Autonomy refers to self-direction and a certain degree of freedom in the workplace. It’s not an excuse for creating a free for all. Instead it acknowledges that employees are not robots that need to be micromanaged. For creative, productive employees, nothing is more harmful than being micromanaged. It sends the message that the company doesn’t trust their judgment, doesn’t feel they are sufficiently competent to handle responsibility and frustrates their efforts to apply their best thinking to the business problem at hand.

Mastery refers to continual improvement and eventual domination over a specific set of tasks or skills. It’s not too difficult to understand this right? The better you are at something the more you will enjoy doing it because there is joy and satisfaction in doing something well.

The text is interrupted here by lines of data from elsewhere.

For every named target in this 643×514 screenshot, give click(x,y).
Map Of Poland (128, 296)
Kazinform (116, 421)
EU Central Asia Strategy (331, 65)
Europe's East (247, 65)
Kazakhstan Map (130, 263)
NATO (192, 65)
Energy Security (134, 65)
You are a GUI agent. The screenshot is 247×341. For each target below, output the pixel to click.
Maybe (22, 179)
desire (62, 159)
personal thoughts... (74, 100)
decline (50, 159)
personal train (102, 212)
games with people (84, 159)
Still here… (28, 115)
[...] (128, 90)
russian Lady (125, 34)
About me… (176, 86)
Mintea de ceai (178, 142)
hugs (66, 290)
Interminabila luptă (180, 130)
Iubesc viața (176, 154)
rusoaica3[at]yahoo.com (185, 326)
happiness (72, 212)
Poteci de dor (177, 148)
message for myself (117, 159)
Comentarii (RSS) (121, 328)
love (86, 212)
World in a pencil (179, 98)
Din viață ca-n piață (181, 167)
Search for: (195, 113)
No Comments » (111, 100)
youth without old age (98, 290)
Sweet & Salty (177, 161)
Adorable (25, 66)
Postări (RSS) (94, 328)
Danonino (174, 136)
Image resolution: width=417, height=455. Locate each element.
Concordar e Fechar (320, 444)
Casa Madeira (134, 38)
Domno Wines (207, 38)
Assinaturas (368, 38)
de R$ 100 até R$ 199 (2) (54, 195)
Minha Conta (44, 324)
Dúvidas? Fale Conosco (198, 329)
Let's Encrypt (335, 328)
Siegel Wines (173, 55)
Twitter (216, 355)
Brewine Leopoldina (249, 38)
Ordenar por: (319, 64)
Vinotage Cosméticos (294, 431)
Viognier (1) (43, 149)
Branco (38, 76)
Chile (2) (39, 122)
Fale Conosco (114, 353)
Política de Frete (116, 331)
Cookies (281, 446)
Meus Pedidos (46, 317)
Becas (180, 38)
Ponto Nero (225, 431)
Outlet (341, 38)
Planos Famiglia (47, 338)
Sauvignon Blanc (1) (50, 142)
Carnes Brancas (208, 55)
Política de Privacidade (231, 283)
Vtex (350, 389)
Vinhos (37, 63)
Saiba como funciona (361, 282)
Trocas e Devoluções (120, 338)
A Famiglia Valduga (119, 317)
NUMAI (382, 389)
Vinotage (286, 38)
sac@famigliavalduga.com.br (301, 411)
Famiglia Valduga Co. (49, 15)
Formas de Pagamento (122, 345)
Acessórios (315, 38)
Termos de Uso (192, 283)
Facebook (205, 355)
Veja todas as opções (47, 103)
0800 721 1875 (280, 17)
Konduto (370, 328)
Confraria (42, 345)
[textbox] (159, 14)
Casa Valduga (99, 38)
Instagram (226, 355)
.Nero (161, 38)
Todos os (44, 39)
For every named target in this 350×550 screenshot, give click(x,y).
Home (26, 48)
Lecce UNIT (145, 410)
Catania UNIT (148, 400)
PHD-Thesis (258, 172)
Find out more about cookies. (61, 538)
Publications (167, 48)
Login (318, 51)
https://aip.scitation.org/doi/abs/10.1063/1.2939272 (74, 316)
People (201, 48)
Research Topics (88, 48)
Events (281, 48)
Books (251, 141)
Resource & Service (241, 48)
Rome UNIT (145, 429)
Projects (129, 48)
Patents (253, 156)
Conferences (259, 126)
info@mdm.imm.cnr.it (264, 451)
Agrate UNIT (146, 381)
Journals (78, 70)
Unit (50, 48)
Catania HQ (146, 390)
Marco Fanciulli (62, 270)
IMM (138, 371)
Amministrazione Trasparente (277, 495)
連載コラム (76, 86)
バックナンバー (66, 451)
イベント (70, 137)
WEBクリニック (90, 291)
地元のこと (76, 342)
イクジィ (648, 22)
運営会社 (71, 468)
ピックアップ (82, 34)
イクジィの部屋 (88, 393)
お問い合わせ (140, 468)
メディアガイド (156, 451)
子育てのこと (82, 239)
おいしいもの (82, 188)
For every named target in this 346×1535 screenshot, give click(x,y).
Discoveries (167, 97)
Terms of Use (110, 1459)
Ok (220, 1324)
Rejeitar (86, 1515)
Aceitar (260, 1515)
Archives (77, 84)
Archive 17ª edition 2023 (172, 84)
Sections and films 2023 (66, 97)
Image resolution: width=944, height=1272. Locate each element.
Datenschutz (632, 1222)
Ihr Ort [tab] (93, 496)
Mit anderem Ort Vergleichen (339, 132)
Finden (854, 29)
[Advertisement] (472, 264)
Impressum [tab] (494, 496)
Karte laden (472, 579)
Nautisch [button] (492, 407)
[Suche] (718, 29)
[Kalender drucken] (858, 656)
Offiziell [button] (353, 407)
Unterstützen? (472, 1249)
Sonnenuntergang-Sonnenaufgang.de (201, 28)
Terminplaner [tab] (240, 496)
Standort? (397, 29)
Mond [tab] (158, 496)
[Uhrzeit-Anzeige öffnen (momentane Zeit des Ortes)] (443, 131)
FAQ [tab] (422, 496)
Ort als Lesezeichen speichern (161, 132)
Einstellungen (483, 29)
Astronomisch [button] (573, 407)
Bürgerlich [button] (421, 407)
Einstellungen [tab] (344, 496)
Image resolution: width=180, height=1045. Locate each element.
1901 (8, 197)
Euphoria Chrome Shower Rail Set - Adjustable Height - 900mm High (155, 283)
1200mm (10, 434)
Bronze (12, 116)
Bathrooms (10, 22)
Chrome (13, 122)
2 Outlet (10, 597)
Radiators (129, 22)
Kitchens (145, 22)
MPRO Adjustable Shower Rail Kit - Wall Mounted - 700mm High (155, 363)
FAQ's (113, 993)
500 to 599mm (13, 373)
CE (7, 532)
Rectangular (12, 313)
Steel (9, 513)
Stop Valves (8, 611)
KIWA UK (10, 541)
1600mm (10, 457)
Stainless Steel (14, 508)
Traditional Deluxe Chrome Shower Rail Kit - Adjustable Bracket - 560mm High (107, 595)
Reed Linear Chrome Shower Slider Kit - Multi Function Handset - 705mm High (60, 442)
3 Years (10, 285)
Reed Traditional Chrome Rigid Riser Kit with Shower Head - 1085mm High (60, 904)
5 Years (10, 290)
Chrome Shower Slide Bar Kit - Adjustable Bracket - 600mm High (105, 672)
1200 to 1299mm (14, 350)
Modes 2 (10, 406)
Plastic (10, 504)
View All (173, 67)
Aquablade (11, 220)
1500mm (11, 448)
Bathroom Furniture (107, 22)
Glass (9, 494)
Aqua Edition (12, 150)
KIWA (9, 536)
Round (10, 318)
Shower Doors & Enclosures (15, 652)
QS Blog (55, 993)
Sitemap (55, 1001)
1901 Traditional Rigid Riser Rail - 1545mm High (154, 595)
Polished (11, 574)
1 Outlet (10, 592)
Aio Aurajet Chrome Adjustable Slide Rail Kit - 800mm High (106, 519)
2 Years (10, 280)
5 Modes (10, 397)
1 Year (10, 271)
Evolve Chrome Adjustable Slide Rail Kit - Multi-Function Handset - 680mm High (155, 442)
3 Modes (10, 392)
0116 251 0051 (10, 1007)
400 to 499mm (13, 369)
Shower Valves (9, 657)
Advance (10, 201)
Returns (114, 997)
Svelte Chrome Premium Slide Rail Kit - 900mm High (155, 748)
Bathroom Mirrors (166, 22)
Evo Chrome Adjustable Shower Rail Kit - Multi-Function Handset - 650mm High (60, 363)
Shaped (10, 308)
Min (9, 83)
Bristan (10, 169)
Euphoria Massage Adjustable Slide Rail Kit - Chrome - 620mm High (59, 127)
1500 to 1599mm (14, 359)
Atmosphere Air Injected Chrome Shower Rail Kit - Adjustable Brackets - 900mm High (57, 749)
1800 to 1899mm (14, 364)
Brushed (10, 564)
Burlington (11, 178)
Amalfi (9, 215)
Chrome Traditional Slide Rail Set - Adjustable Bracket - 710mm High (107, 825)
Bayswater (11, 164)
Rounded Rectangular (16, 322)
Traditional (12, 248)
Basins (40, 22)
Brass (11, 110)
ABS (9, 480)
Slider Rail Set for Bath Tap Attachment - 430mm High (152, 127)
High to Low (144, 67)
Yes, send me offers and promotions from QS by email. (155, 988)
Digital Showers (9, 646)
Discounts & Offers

Purpose refers to the sense that what one is working on is part of something larger and more important than themselves. Most successful entrepreneurs understand this about themselves. They don’t just want to make a mountain of money—they want to change the world. As Steve Jobs put it “[they want to] put a dent in the universe.” This doesn’t just apply to entrepreneurs. Talented, creative employees also want to achieve this sense of purpose and if you provide it, the results will be outstanding.

Design company policies around these motivating factors

These factors may not be as tangible as a 5 percent raise, but they are less expensive to implement and actually achieve the intended goal. More importantly for business owners, weaving these factors into the culture and operations of your company can have long-lasting positive effects. Consider revising your company policies to reflect these factors of autonomy, mastery and purpose. Tangible examples include: instituting a flex-Friday schedule, instituting a remote worker program, providing training programs, instituting a mentoring program with top managers, sharing your grand vision regularly and frequently with your employees.